I am not going to win any Mom of the Year awards for saying this but having a break from my kids is kind of a good thing. Divorce has given me two or three days a week when I don’t have my kids and I didn’t realize it until this new arrangement settled in, that time away is an ok thing-for all of us.
It isn’t like I actually go for three days without seeing or talking to them. Most weeks sports, the phone and volunteering at school gets me sneak peaks into their time away from me. And my time away from them is mostly filled with normal things like cleaning and errands and the gym, things that are nice to do without my helpers. I schedule work travel these days and I re-group and prepare for their return to me. Some weeks I have a lot of alone time and some weeks are packed with friends and some weeks I miss the boys a ton and some weeks that missing is not such a strong feeling. I am always ready for them to come home.

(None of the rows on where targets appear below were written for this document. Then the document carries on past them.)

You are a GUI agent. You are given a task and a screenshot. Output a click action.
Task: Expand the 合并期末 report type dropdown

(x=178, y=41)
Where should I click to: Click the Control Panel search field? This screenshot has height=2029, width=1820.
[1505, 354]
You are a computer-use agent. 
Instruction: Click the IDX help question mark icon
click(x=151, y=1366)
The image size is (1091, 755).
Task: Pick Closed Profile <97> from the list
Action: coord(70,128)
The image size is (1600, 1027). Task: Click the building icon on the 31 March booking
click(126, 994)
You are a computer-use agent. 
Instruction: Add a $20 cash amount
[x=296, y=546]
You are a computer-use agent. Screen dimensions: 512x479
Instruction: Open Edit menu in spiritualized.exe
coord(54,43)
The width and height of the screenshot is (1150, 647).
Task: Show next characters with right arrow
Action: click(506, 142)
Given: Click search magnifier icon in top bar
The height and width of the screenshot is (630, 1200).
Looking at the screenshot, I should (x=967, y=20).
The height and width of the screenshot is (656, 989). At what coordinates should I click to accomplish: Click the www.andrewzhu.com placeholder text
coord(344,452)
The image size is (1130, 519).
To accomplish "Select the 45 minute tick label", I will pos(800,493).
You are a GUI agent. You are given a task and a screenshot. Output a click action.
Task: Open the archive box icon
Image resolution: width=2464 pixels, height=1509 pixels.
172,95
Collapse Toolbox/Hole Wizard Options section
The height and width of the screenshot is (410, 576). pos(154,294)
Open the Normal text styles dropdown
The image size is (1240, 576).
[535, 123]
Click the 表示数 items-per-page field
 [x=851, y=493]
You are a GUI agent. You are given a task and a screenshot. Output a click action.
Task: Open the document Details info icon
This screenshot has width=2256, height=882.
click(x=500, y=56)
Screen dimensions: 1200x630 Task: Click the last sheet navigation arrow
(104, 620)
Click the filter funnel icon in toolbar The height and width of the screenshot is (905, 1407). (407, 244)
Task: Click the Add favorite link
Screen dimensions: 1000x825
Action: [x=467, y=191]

Our time together isn’t crazy. Sometimes we are on the go, and sometimes we just lounge. We talk and laugh and argue and yell and cry and get time outs and tell stories. We do homework and chores and they fight and I get mad and I feed them, trim their nails and make them pick up their little army guys that make the floors dangerous for bare feet. It is no different from what any other parent does, but now for me, the time away from them makes these every day parent-kid things more bright. I notice the details, tiny changes stand out and I react more calmly and nudge smarter. Our time becomes embedded in my mind, not much happens anymore that I let just move past me, without recognition. And I am not sure why I couldn’t do this as well when I had them everyday. I am not sure why I couldn’t see them as clearly as I do now. Maybe I am just more conscious of the fact that my time with them is limited so I capture it and hold it more tightly so I don’t really ever miss a thing.